= Available data =
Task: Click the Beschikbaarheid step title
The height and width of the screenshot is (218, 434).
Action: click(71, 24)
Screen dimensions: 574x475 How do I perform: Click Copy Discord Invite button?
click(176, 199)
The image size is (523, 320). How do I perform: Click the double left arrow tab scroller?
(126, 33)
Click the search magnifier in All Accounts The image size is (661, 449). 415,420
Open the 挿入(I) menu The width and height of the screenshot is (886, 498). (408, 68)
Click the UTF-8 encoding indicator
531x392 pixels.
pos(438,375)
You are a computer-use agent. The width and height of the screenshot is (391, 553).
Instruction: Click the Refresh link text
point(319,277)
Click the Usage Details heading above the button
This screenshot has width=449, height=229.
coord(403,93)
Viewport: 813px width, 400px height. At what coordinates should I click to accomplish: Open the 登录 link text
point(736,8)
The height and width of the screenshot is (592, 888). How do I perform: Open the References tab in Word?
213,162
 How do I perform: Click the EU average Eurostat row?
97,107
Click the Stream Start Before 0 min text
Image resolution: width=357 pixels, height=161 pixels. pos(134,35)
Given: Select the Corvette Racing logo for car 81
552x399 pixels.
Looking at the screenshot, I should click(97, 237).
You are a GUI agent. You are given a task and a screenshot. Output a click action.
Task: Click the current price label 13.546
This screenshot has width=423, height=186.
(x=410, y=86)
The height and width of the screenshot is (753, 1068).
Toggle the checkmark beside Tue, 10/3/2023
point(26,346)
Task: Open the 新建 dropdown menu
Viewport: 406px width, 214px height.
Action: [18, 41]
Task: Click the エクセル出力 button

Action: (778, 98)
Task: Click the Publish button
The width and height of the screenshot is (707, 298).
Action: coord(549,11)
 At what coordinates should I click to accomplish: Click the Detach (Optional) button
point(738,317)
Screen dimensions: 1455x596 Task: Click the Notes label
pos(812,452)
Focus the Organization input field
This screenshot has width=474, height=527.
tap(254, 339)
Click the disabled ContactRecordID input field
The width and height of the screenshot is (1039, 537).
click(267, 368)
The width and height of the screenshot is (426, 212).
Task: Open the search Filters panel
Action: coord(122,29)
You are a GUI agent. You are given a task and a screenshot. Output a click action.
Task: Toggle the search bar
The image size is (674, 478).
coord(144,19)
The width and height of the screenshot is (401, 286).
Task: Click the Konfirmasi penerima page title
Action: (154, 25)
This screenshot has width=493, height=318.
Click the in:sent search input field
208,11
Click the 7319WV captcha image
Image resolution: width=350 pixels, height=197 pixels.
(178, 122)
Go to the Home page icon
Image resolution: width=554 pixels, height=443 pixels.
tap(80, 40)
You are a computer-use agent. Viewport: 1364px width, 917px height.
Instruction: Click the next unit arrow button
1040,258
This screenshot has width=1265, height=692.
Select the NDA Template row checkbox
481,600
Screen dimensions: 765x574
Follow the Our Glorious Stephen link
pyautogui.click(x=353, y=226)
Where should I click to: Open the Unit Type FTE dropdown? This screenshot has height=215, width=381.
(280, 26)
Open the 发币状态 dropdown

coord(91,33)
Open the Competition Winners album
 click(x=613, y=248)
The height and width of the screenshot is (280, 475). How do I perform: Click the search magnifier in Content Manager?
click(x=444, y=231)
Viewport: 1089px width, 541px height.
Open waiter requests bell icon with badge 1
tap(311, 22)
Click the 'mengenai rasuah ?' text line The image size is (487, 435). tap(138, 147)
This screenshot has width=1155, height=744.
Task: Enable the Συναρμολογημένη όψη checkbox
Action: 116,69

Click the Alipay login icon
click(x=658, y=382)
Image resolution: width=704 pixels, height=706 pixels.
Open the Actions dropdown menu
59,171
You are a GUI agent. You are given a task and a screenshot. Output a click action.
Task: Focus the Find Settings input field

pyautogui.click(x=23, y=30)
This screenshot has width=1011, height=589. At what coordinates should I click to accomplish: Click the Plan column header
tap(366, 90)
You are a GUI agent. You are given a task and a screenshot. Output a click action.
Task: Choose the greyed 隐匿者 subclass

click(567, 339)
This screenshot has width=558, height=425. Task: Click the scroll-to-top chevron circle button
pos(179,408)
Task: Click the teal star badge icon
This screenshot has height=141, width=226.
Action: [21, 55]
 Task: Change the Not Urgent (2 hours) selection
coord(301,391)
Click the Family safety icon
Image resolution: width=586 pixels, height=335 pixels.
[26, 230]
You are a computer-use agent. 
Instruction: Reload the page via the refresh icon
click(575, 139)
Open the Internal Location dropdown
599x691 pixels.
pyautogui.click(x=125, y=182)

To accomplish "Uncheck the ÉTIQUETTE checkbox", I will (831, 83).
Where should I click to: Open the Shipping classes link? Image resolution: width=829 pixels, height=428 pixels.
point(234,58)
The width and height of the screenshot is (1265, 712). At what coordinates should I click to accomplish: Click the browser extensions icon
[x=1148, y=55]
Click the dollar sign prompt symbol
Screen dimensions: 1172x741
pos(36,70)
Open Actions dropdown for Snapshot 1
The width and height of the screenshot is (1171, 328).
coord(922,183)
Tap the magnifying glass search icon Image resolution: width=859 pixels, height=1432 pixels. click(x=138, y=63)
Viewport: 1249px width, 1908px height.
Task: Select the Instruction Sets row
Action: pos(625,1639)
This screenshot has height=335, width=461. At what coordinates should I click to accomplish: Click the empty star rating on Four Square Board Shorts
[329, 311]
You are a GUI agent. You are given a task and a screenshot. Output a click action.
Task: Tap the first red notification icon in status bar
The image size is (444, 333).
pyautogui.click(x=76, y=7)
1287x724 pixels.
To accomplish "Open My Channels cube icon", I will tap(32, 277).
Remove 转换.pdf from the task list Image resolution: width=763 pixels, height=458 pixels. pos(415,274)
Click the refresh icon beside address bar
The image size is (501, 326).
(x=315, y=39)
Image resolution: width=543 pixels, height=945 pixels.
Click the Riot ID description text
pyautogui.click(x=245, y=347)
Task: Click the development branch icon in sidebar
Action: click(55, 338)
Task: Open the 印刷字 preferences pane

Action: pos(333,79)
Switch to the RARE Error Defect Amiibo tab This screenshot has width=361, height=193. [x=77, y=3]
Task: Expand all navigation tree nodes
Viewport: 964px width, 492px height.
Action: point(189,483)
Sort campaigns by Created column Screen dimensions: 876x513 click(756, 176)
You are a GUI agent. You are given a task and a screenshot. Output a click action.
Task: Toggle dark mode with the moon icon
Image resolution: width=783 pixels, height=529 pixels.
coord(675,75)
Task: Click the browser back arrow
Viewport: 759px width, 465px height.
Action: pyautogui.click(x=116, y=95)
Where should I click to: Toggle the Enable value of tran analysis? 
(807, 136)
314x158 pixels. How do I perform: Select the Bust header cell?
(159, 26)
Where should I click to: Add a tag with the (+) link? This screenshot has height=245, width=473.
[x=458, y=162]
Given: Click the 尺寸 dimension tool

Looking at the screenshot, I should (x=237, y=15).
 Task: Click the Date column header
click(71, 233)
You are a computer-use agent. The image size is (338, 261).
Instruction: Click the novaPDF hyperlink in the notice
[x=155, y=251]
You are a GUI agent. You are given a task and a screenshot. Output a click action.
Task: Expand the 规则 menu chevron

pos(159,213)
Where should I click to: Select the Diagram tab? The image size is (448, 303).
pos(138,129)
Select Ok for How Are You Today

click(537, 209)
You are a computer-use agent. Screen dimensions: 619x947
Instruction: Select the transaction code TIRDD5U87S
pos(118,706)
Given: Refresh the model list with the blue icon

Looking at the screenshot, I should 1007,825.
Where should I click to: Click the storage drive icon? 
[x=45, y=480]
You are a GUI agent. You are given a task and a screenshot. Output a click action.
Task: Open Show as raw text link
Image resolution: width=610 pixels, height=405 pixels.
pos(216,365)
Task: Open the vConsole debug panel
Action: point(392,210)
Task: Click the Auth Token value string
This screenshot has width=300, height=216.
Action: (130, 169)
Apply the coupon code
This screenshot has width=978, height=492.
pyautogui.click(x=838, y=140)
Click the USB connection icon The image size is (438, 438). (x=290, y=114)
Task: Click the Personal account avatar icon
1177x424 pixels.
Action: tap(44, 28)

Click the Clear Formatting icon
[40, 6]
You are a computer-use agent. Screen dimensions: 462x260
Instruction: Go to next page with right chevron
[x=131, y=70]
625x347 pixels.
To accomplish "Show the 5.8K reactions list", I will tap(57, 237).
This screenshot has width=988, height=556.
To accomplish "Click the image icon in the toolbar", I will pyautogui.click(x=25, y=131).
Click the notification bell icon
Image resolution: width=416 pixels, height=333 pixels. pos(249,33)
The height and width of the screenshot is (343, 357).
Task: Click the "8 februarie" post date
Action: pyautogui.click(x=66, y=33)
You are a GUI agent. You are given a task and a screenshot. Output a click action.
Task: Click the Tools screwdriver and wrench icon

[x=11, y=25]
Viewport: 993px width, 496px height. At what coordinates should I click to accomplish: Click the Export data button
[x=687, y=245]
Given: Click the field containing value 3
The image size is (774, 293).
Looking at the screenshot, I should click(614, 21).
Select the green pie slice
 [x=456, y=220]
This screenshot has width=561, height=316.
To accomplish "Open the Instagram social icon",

= What the task requires =
Each line above holding the string "computer" counts once; please report the total and nothing more.

= Solution to the problem =
6